Kids today just don't get it

For a while now, I have noticed an unsettling trend among groups of teens in Ireland. Indeed I would have to be blind not to notice it in all its shiny, shouty, satirical brilliance. I am speaking of cours, about the Nineties. In case you hadn’t heard, they’re making a comeback.

The evidence speaks for itself: Everywhere I turn I see girls in baggy plaid shirts, boys in snap back hats and shoe shop windows crowded with platforms and Doc Martens. The favoured look of the youth of today is most certainly Bindis, Blue eye shadow, braided hair and bare midriffs.

This renaissance doesn’t stop at clothing however; the increasing tendency of a large number of DJs to play a small selection of 90s hits (TLC’s “No Scrubz” and anything by Biggie smalls are both staples) is impossible to ignore. As are the staggering number of club nights with names like “Jamz” and posters featuring the face of will smith which are popping up across the country.

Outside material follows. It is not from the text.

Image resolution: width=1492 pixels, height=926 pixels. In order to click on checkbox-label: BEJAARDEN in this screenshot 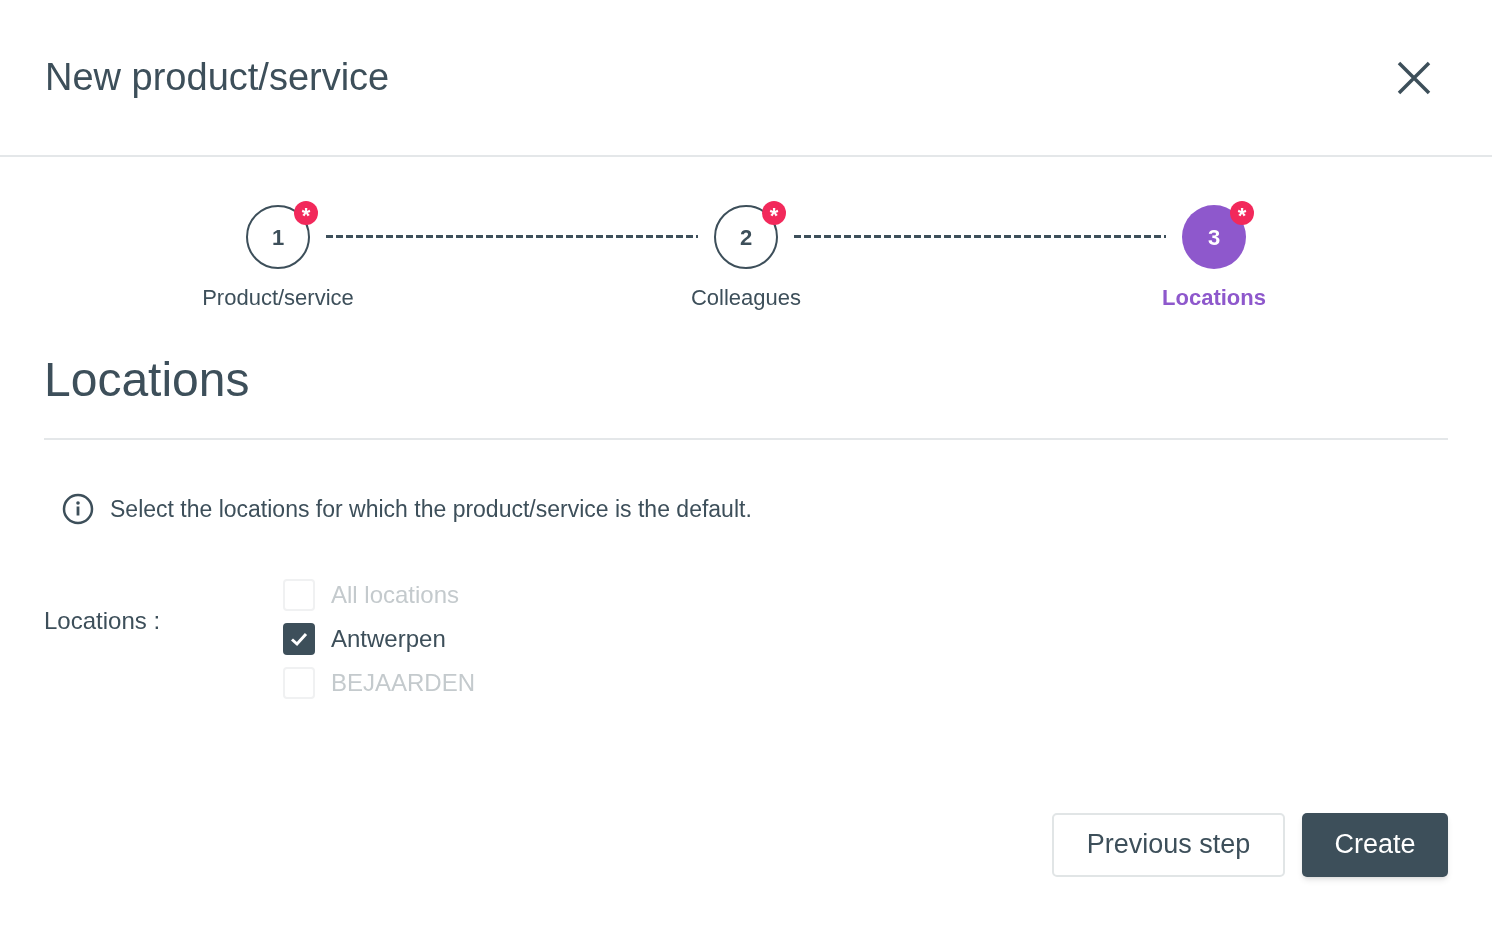, I will do `click(404, 682)`.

This Nineties revival has a number of disturbing implications, for me at least. The first of these being that I am evidently now old enough that the culture and fashion of my generation has circled so far around the spectrum of cool that it has now come back in vogue.

I’ve often been forced to hold back a snigger as my mother, upon seeing a pair of brogues or some hideous jumper, wistfully proclaimed: “We used to wear this kind of stuff when I was a girl” with a nostalgic glint in her eye. Well, I’m not laughing anymore.

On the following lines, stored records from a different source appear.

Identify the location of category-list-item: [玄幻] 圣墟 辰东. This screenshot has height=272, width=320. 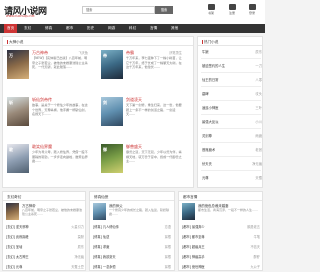
(45, 247).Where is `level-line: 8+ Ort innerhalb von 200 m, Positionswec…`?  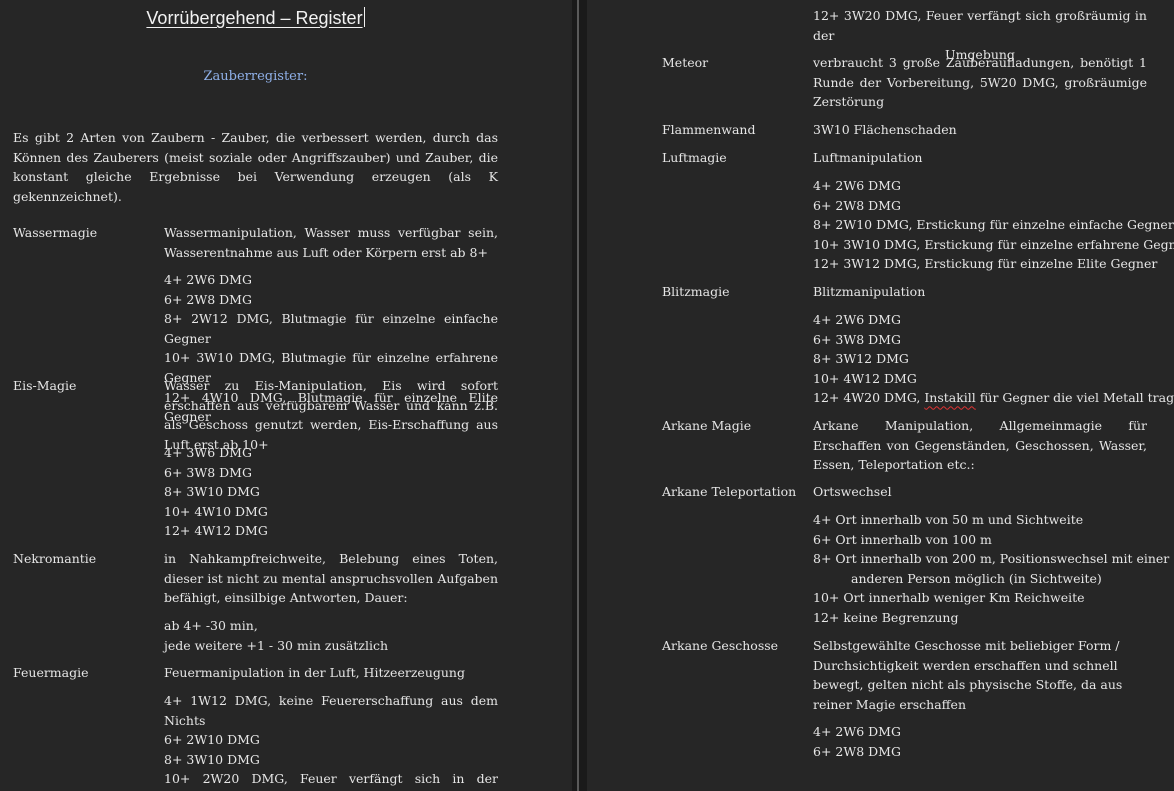
level-line: 8+ Ort innerhalb von 200 m, Positionswec… is located at coordinates (992, 559).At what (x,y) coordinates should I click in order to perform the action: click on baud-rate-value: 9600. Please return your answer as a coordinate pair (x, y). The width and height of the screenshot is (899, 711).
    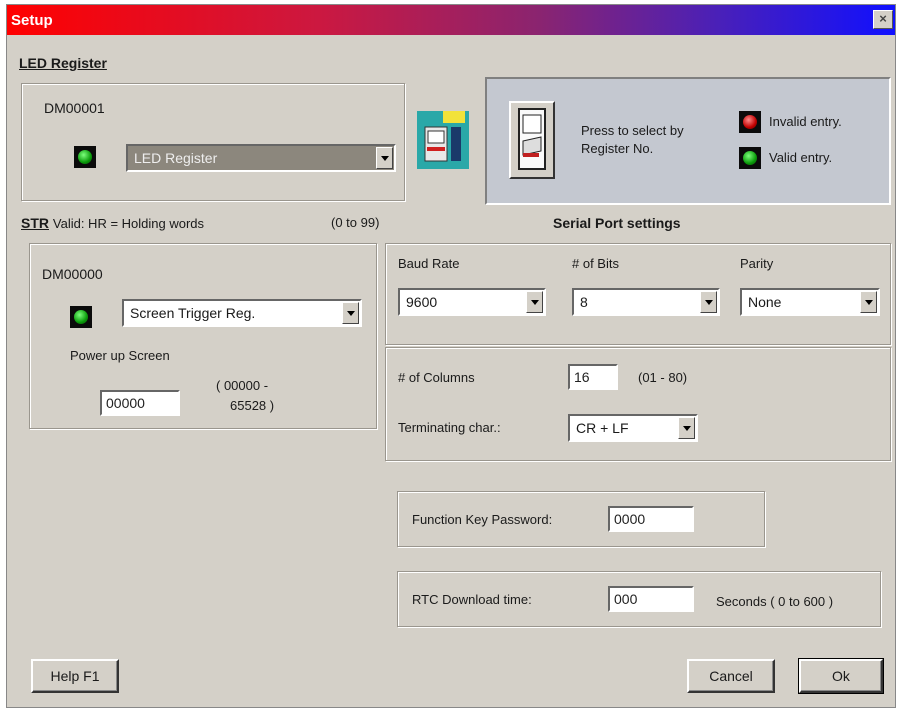
    Looking at the image, I should click on (422, 302).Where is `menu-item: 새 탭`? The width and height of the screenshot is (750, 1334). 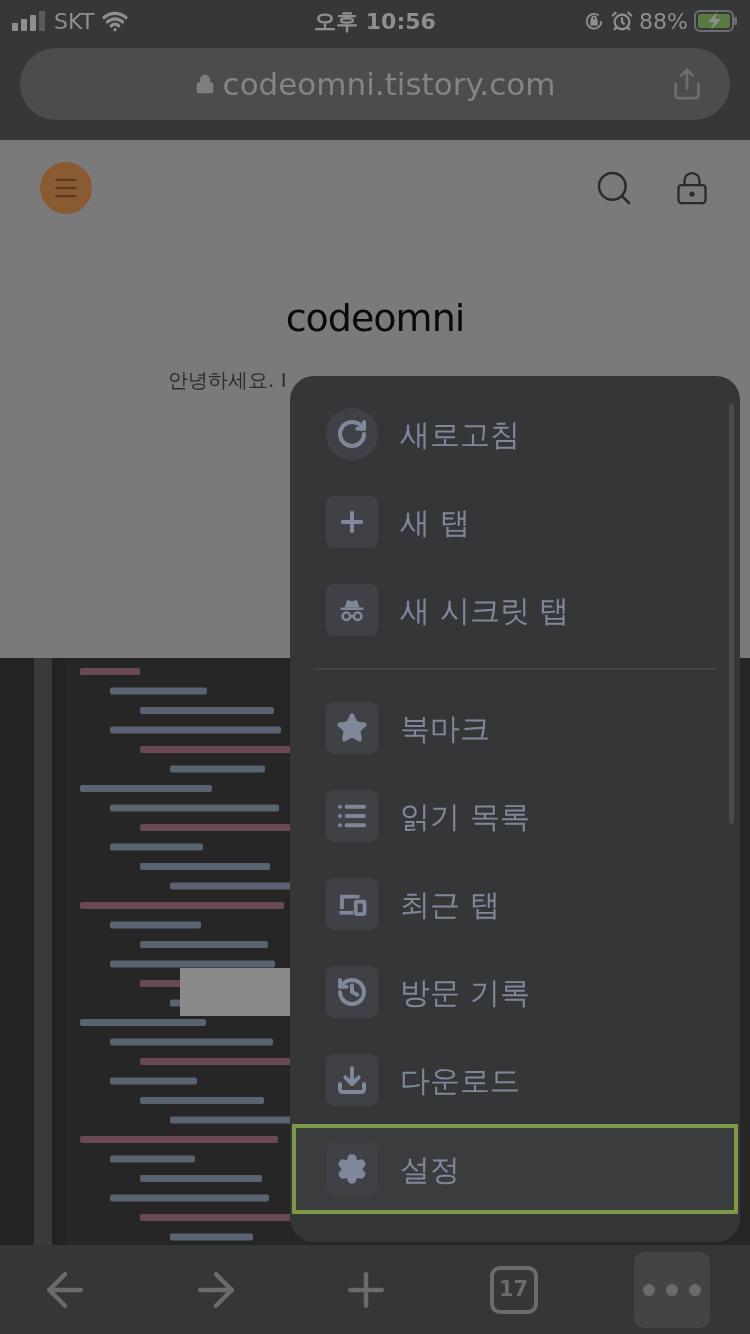
menu-item: 새 탭 is located at coordinates (515, 522).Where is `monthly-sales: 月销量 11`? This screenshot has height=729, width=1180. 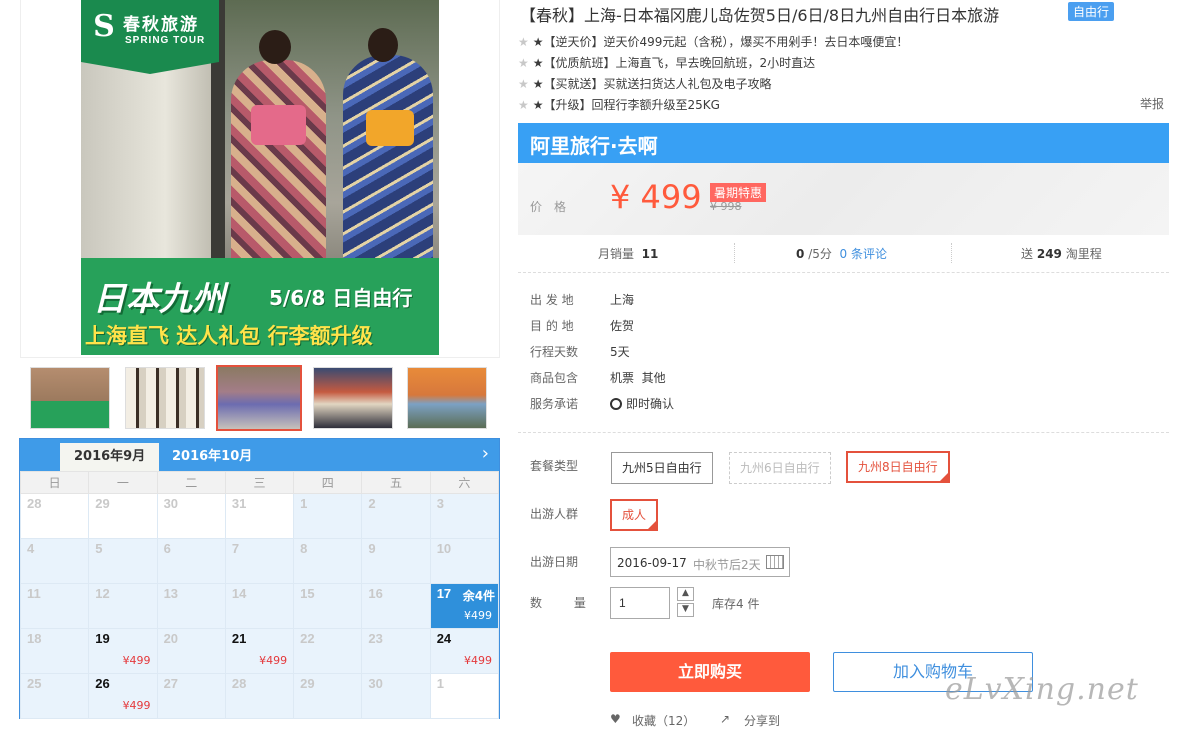 monthly-sales: 月销量 11 is located at coordinates (628, 254).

Another reason the nineties coming back into fashion is so upsetting to me is that the things that the13-year-olds of today are doing, saying and wearing ironically are actually part of cherished memories from my childhood.

They just don't get it

The worst part is (aside from the fact that scrunchies are once again socially acceptable), is that these gleefully ironic kids simply don’t get it. They can’t. This is an entire generation whose childhoods have been completely devoid of Pinky and the Brain, Goosebumps books, and those woefully uncomfortable but mesmerizingly attractive jelly shoes.

I understand that I’m not unique in experiencing these types of feelings. This is a burden every generation must bear. I am not the first person to have their childhood memories commandeered by a new generation who simply cannot understand their importance.

This fact doesn’t stop me from feeling old and slightly sad. Something which does, however, is the knowledge that the only “culture” these poor, deprived youths had to grow up with was Dubstep, Justin Bieber and twilight. No wonder they’re stealing our style.